Activity
Answer these from the text below on blog tag and archive pages:
1. For whom are tag pages not ideal?
2. Where do archive pages usually end up being created?
3. Which pages do search engines tend to find more easily?

In an effort to help organize your blog content, you’ve likely inserted relevant tags along the way. As a result, your blog will generate tag pages to help visitors browse your blog topics by tags. This can certainly help users navigate your blog, it could have an impact on SERP. Although search engines may find these pages to be relevant to search queries, tag pages aren’t ideal for new visitors coming to your site.
Another byproduct of your blog are archive pages. These pages are automatically generated, and depending on the size of your blog, can add numerous pages to your site. These pages might improve user navigation in your blog, but it usually creates several archive pages at the root domain.
Search engines tend to find pages easier the closer they are to the root, meaning they’re also at a higher level. With numerous archive pages at the root, Google and other search engines could see your archive pages as the same level of importance as your optimized landing page – simply because they’re both located at the root domain.

Provided information
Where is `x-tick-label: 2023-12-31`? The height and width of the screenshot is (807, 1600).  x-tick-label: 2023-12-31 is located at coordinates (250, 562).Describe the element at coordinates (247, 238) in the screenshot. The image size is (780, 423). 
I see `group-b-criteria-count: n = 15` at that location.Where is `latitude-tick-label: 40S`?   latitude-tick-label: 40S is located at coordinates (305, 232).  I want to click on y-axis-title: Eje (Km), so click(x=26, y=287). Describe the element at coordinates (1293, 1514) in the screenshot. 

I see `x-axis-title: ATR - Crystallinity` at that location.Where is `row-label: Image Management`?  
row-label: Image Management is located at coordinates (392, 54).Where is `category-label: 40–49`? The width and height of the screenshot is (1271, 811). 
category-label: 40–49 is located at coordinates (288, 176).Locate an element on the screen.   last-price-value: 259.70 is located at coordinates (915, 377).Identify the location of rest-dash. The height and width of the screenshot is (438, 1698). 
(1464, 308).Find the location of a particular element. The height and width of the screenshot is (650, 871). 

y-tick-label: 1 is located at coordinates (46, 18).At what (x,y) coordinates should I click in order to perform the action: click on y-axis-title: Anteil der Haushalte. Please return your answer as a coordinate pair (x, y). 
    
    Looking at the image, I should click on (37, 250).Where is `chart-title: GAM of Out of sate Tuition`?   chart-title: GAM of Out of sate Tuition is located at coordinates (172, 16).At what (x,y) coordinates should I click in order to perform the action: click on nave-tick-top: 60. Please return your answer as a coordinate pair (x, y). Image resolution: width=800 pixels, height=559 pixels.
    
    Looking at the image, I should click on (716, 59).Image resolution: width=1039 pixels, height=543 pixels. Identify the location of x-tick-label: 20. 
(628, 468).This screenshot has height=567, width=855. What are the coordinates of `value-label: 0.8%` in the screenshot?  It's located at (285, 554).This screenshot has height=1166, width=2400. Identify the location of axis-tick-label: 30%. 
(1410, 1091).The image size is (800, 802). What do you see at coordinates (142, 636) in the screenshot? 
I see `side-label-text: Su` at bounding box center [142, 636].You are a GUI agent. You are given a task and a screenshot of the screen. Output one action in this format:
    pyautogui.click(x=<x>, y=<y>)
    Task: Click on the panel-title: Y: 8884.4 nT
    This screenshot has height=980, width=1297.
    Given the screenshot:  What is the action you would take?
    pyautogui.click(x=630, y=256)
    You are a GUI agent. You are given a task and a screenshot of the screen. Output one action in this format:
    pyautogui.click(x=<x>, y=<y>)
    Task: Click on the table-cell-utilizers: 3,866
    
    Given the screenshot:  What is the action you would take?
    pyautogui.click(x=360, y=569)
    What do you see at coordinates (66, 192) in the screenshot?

Output
1. New visitors coming to your site.
2. At the root domain.
3. Pages that are closer to the root.